Kate loved feeling his mouth on hers. She let her tongue slide between his teeth at the same instant she felt him grow hard against her thigh. Still kissing him, she lowered both hands to his sides, slid fingers beneath the elastic of his shorts, and tugged out and down with a movement so smooth that it was as if both had rehearsed it for years.

She did not have to guide him. There was the slightest second of hesitation and then the slow, warm moment of his entering and her encircling him. Kate ran her hand down his muscled back and spread her palm on the warm crease of his buttocks, pulling him closer even when he could come no closer.

The train continued to rock them so that neither had to move, merely surrender to the gentle swinging of their bed in the car on the clacking rails as the rocking grew quicker, the moist warmth more insistent, the gentle friction more urgent.

Kate had just opened her mouth to whisper Mike O'Rourke's name when the door slid open with a crack of the broken lock and Voivoda Cioaba stepped in with his golden grin. Behind him were four of the night men dressed in black hoods.

Someone was shaking her by the arm.

Kate awoke slowly, each sense responding sluggishly, sense impressions arriving separately like tourists with watches tuned to different time zones. For a moment she was awake and technically aware but also totally disoriented, her mind stranded in that egoless void which the mind allows for only scant seconds upon awakening from the deepest of sleeps.

Lucian was bending over her, his youthful face illuminated by the small oil lamp he carried.

“It's time to go to the Arab Student Union,” he whispered. Then he set the lamp down and left her small room.

Kate sat up, feeling tiredness pull at her even as the physical echoes of her dream grew fainter and fled. She could not quite remember . . . something about Tom? Or had it been O'Rourke or Lucian? The cold air in the dark room made her shiver.

Memory pressed on her like a cold and unwelcome suitor. Tom. Julie. Joshua! She felt the pain of her left arm and the sir was suddenly rank with the smell of smoke and ashes. Sorrow threatened to push her into the cold darkness that surrounded her. The memories of the past few weeks were not discrete images, but a single, inseparable mass with a terrible weight which she kept at bay only by concentrating on the next thing that had to be done.

The Arab Student Union.

As full consciousness returned, Kate remembered that it was not her first night in Bucharest, despite the strangeness of the basement room she was sleeping in, but her third. It was raining. Pellets of sleet pounded against the small window set high on the wall. She remembered now that it had been raining for each of the three days and nights she had been back in Bucharest.

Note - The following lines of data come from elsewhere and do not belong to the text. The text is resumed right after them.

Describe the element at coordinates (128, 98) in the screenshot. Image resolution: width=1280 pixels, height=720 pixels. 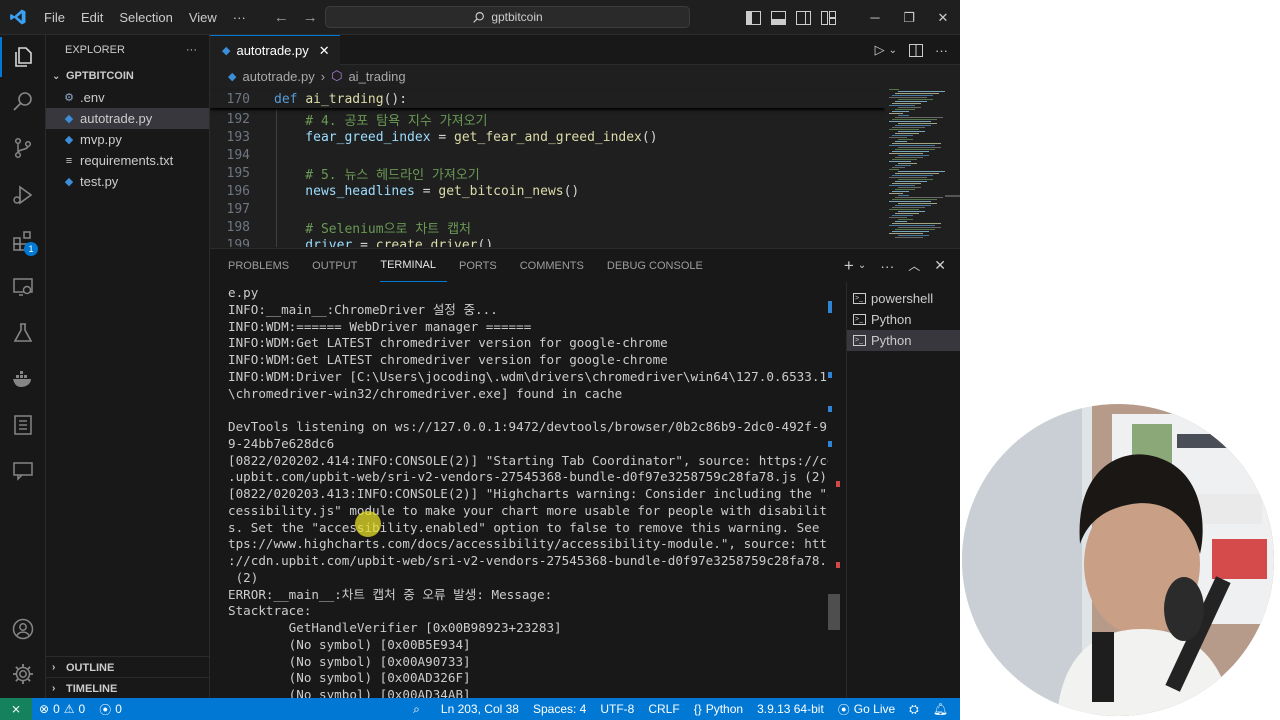
I see `file-item-env: ⚙ .env` at that location.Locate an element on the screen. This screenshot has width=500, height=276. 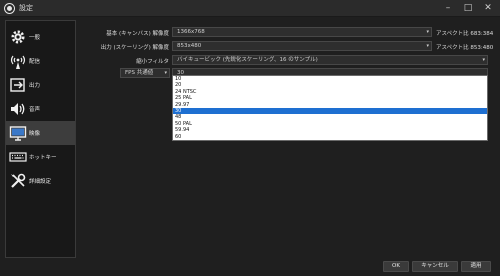
fps-option: 24 NTSC is located at coordinates (330, 92).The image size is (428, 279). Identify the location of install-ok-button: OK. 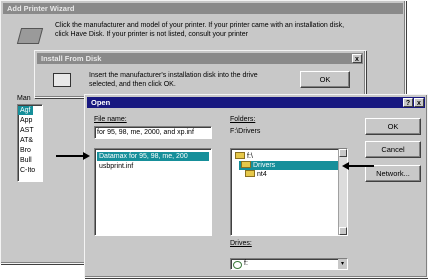
(325, 80).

She looked down and realized that she had fallen asleep that afternoon in her corduroy pants and dark sweater. There was a small frameless piece of mirrored glass propped on the battered dresser near the door and Kate used it to pull a brush through her hair until she finally gave up. She slung a purse over her shoulder and went to join Lucian in the other room.

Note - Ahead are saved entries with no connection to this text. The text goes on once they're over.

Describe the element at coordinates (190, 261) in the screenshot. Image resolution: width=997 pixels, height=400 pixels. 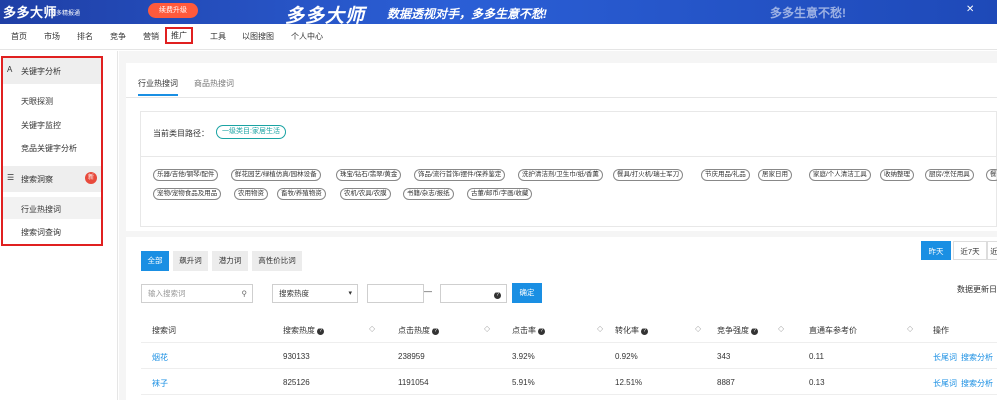
I see `filter-tab-rising: 飙升词` at that location.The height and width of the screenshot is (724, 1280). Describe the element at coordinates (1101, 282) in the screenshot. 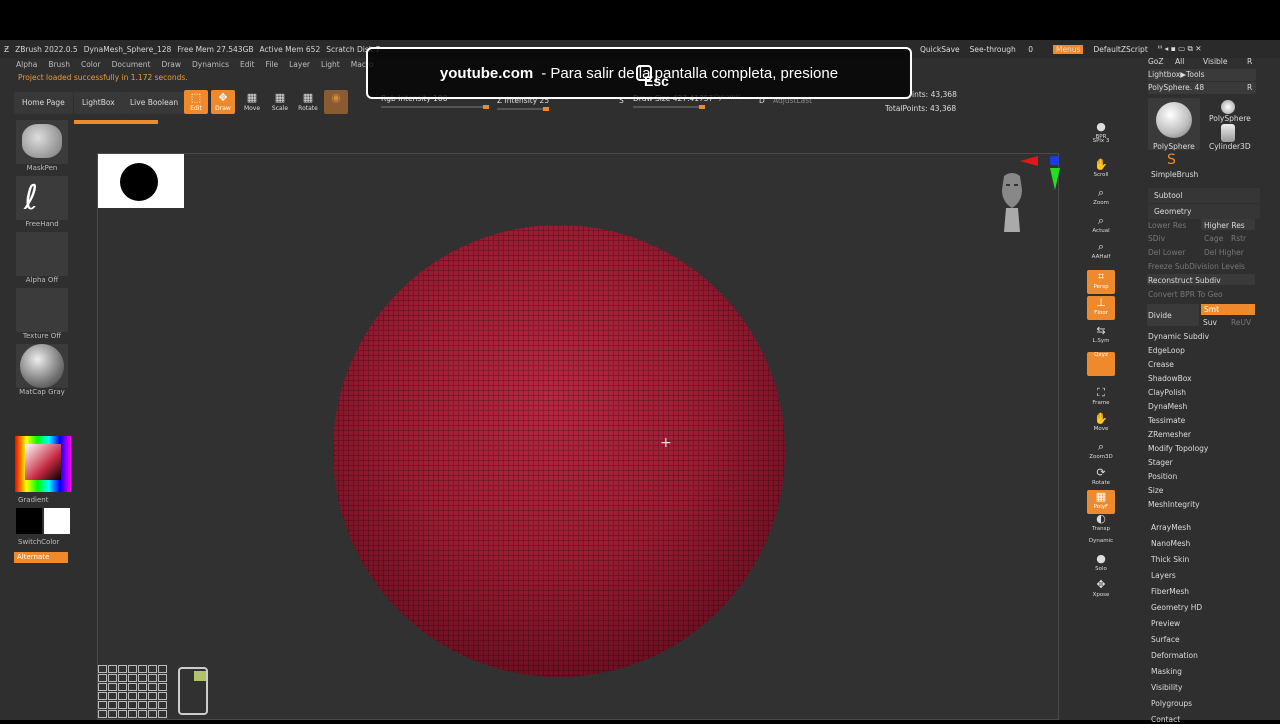

I see `shelf-persp-button: ⌗ Persp` at that location.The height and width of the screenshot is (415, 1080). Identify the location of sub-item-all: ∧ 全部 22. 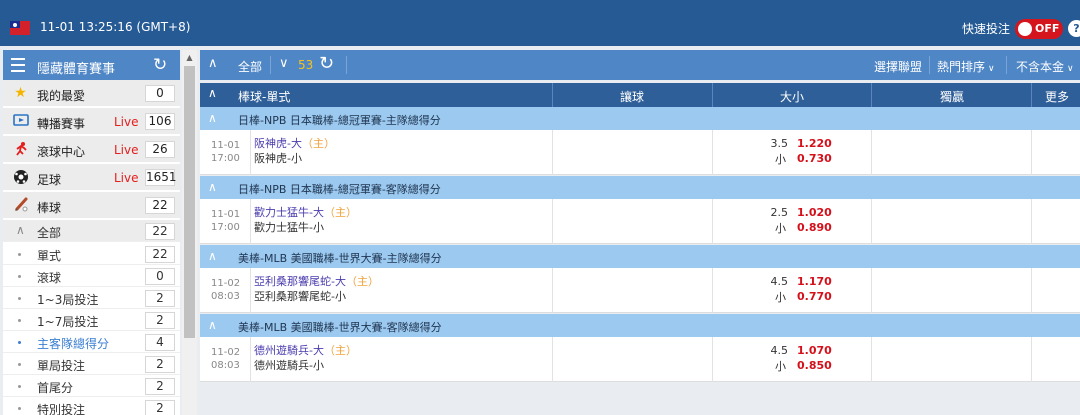
(92, 231).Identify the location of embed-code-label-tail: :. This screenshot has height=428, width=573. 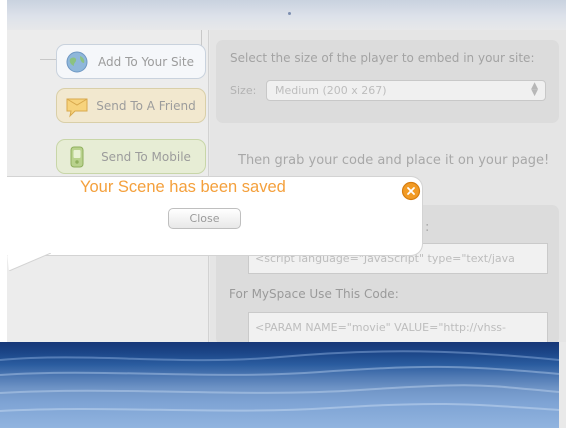
(428, 228).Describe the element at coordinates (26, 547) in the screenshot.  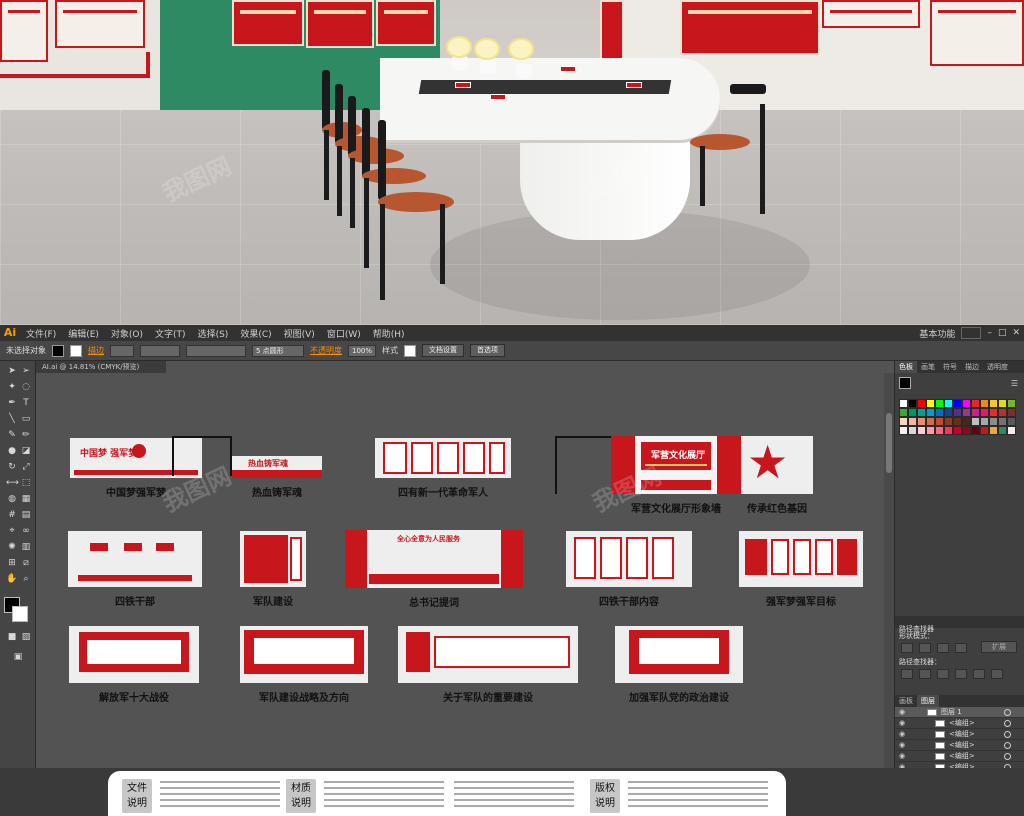
I see `column-graph-icon: ▥` at that location.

The medical student had found Kate and O'Rourke a basement apartment on a narrow street in an old section west of Cismigiu Gardens. The apartment consisted of Kate's tiny bedroom and the roughwalled “sitting room” where O'Rourke slept on a couch during the few hours he was there. The toilet upstairs was “private” in the sense that no one lived on the ground floor or first floor because of “renovations,” although Kate had seen no workers or signs of recent work on the gutted rooms up there. The massive metal radiators in the basement were as cold and dead as steel sculptures; the only heat came from a small coalburning fireplace in Kate's bedroom. Lucian had brought a heavy sack of coal along with a warning that the burning of it was still illegal, and Kate tried to restrict her need for warmth to one lump in the morning while getting dressed and to a tiny fire in the evening.